Diretora acusada de maus-tratos se entrega em Itaquá e deve ir para Tremembé
Itaquaquecetuba foi o local escolhido por Roberta Regina Rossi Serme, diretoria e uma das proprietárias da Escola Infantil Comeia Mágica, de São Paulo, para se entregar à Polícia, na noite de quinta-feira (28). A Justiça havia decretado a prisão preventiva da empresária no dia 28 de março passado. A empresária é investigada pela prática de […]
29/04/2022 08h22, Atualizado há 52 meses
Itaquaquecetuba foi o local escolhido por Roberta Regina Rossi Serme, diretoria e uma das proprietárias da Escola Infantil Comeia Mágica, de São Paulo, para se entregar à Polícia, na noite de quinta-feira (28). A Justiça havia decretado a prisão preventiva da empresária no dia 28 de março passado. A empresária é investigada pela prática de maus-tratos e tortura a crianças, após a divulgação de vídeos que mostram, entre outras coisas, crianças amarradas em lenções e no interior de banheiros, em condições de “intensos sofrimentos fisicos e psicológicos”, segundo a denúncia do Ministério Público.

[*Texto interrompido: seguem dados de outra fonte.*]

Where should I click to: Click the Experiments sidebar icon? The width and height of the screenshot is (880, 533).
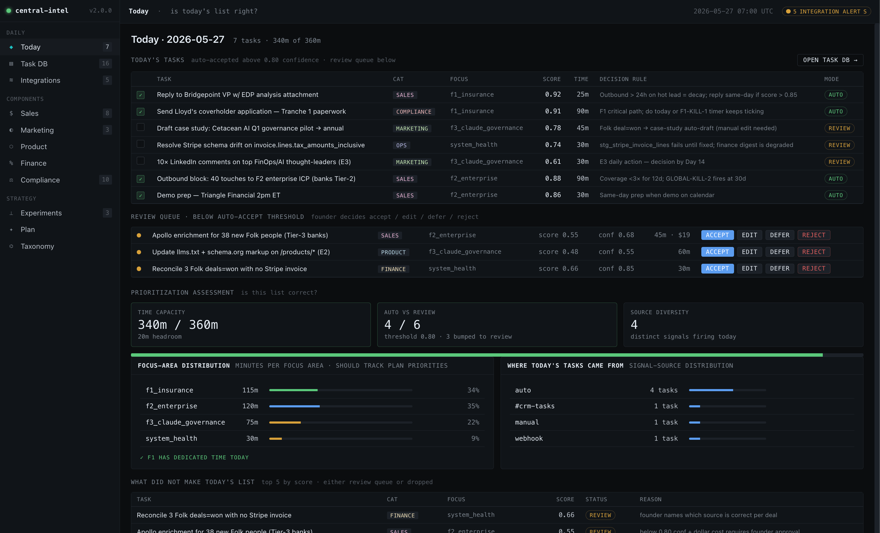pyautogui.click(x=11, y=213)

Ela está na Delegacia Central de Itaquaquecetuba e deverá passar por audiência de custódia na manhã de hoje.
A irmã de Roberta, Fernanda Carolina Rossi Serme, foi presa na casa de familiares, no Alto do Ipiranga, em Mogi das Cruzes, após ter a prisão decretada. As irmãs negam a prática criminosa, segundo o advogado de defesa André Dias (veja reportagem)
A expectativa é que Roberta seja transferida para a Penitenciária de Tremembé, no Vale do Paraíba, mesmo destino que teve a irmã, Fernanda.
As suspeitas de maus-tratos e da aplicação de castigo a crianças que choravam ou se recusavam a se alimentar causou revolta, após as imagens e fotografias compartilhadas.
Pedido de habeas corpus impetrados pela defesa das irmãs Serme foi negado.
Fernanda foi detida na casa de familiares, no Alto do Ipiranga, em Mogi das Cruzes, onde, segundo a defesa, a Polícia já havia estado pelo menos 7 vezes – a determinação da prisão preventiva, no entanto, alterou o curso da apuração.
Roberta e Fernanda são indiciadas no inquérito policial que apura maus-tratos a crianças de 1 a 6 anos na unidade de ensino particular de São Paulo. Além das proprietárias, a auxiliar de limpeza, Solange da Silva Hernandes, também é investigada.
Segundo a Secretaria de Estado da Segurança Pública, a Polícia Civil cumpriu nesta segunda-feira (25), em Mogi das Cruzes, o mandado de prisão preventiva em desfavor de Fernanda Serme. “O caso segue em investigação, sob sigilo, pela 8ª Central Especializada de Repressão a Crimes e Ocorrências Diversas (CERCO). Diligências seguem em andamento. Mais detalhes serão preservados para garantir autonomia ao trabalho policial”, disse nota da Secretaria de Segurança Pública.